====== Source material ======

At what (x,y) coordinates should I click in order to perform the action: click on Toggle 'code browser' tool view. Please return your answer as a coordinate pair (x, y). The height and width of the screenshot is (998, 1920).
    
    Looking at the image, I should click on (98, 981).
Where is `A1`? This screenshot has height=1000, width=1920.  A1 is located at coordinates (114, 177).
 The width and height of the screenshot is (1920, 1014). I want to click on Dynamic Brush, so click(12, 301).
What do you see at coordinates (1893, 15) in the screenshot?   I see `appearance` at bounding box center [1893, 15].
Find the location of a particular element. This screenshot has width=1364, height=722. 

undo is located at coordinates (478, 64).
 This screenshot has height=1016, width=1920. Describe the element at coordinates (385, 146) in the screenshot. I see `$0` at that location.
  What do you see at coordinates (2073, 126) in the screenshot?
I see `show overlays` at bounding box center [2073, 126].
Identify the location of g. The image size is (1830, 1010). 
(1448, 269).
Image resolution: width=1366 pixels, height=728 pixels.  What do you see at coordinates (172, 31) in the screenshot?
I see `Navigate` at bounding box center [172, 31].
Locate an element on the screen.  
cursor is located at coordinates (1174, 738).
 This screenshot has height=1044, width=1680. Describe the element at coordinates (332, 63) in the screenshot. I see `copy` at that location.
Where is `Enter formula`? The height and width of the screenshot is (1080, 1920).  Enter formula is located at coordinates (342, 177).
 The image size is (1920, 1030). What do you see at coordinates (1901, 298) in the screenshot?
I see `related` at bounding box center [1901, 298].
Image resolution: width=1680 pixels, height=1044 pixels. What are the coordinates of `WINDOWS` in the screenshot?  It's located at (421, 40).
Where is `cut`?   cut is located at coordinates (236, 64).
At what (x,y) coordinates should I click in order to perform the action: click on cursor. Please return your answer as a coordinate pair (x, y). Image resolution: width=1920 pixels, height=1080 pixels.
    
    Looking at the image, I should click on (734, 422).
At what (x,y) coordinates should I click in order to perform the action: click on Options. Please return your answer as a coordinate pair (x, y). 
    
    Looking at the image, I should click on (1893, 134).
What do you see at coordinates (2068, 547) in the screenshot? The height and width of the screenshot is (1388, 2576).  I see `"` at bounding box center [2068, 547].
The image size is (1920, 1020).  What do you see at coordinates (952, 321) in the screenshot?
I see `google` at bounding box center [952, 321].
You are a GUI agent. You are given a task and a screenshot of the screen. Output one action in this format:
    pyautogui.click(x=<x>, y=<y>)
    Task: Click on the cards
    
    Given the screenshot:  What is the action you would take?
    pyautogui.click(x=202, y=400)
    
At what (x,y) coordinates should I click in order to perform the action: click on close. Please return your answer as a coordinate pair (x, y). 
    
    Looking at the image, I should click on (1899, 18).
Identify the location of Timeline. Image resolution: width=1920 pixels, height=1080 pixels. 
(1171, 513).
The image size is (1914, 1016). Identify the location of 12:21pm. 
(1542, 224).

======

Copy out, word for word, the items from the line with "What do you see at coordinates (2068, 547)" to the line with "pyautogui.click(x=202, y=400)".

* **Exercise answer**
What do you see at coordinates (2068, 547) in the screenshot? The height and width of the screenshot is (1388, 2576).  I see `"` at bounding box center [2068, 547].
The image size is (1920, 1020).  What do you see at coordinates (952, 321) in the screenshot?
I see `google` at bounding box center [952, 321].
You are a GUI agent. You are given a task and a screenshot of the screen. Output one action in this format:
    pyautogui.click(x=<x>, y=<y>)
    Task: Click on the cards
    
    Given the screenshot:  What is the action you would take?
    pyautogui.click(x=202, y=400)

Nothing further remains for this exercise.